La Contraloría General de la República, mediante el Dictamen N° E152300N25, estableció que no corresponde que las municipalidades contraten vigilantes privados para desempeñar funciones de seguridad pública a nivel comunal, pues estas solo pueden ejercerse dentro de recintos o áreas determinadas y no en espacios públicos de carácter indeterminado.
El pronunciamiento responde a una consulta de la Municipalidad de Providencia sobre la procedencia de contratar funcionarios municipales o personal privado para labores de seguridad comunal, considerando la normativa vigente en materia de seguridad privada.
En su fundamento jurídico, la Contraloría señaló que:
-
La Ley N° 18.695 faculta a las municipalidades para adoptar medidas en materia de seguridad pública comunal, pero sin invadir las atribuciones que corresponden al Ministerio de Seguridad Pública y a las Fuerzas de Orden y Seguridad.
-
El Decreto Ley N° 3.607 de 1981 autoriza a los vigilantes privados exclusivamente para brindar seguridad en edificios, empresas, industrias u otros recintos determinados, quedando su función limitada a dichos espacios.
-
Su reglamento (D.S. N° 1.773/1994) refuerza esta limitación, precisando que los vigilantes pueden actuar dentro de recintos o áreas específicas, y solo de manera excepcional transitar por la vía pública en labores de supervisión, cuando ello se encuentre expresamente autorizado.
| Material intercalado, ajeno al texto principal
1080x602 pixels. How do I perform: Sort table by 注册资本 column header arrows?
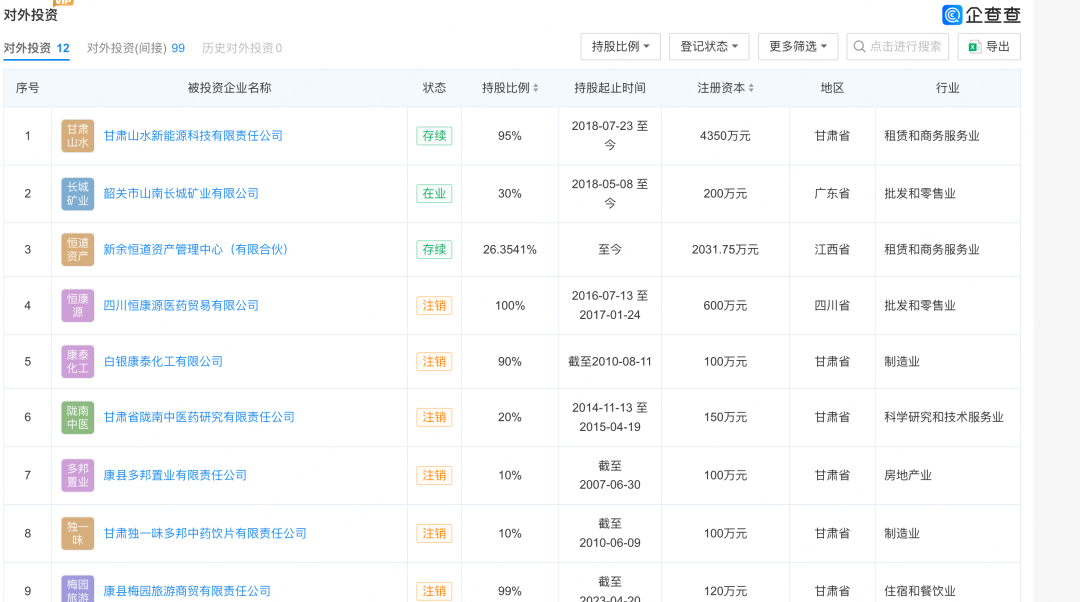[751, 88]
El Decreto N° 867/2017 y el reciente Decreto N° 209/2025 sobre seguridad privada confirman que la seguridad privada tiene carácter complementario y debe desarrollarse en recintos o áreas determinadas, sin sustituir las funciones propias de la seguridad pública.
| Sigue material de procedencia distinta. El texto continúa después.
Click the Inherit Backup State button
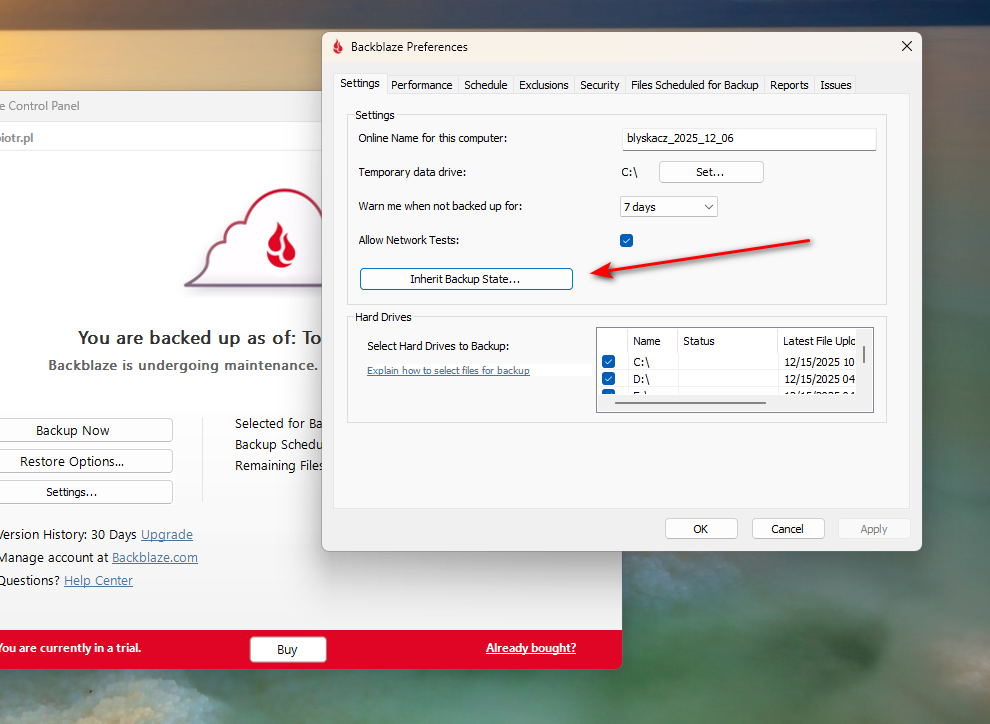This screenshot has height=724, width=990. [466, 279]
Del análisis de los antecedentes, se concluyó que:
-
No es jurídicamente procedente que los municipios contraten vigilantes privados para desempeñar labores de seguridad pública comunal.
-
Tal contratación importaría extender indebidamente las funciones de seguridad privada a espacios públicos indeterminados, lo que excede el marco legal y reglamentario vigente.
-
La seguridad pública en espacios abiertos o indeterminados corresponde a las instituciones estatales competentes, y no puede ser asumida por personal privado bajo contratos municipales.
En consecuencia, la Contraloría advirtió que la consulta de la Municipalidad de Providencia no se ajusta a derecho, pues la normativa vigente descarta la posibilidad de encargar a vigilantes privados funciones de seguridad pública comunal.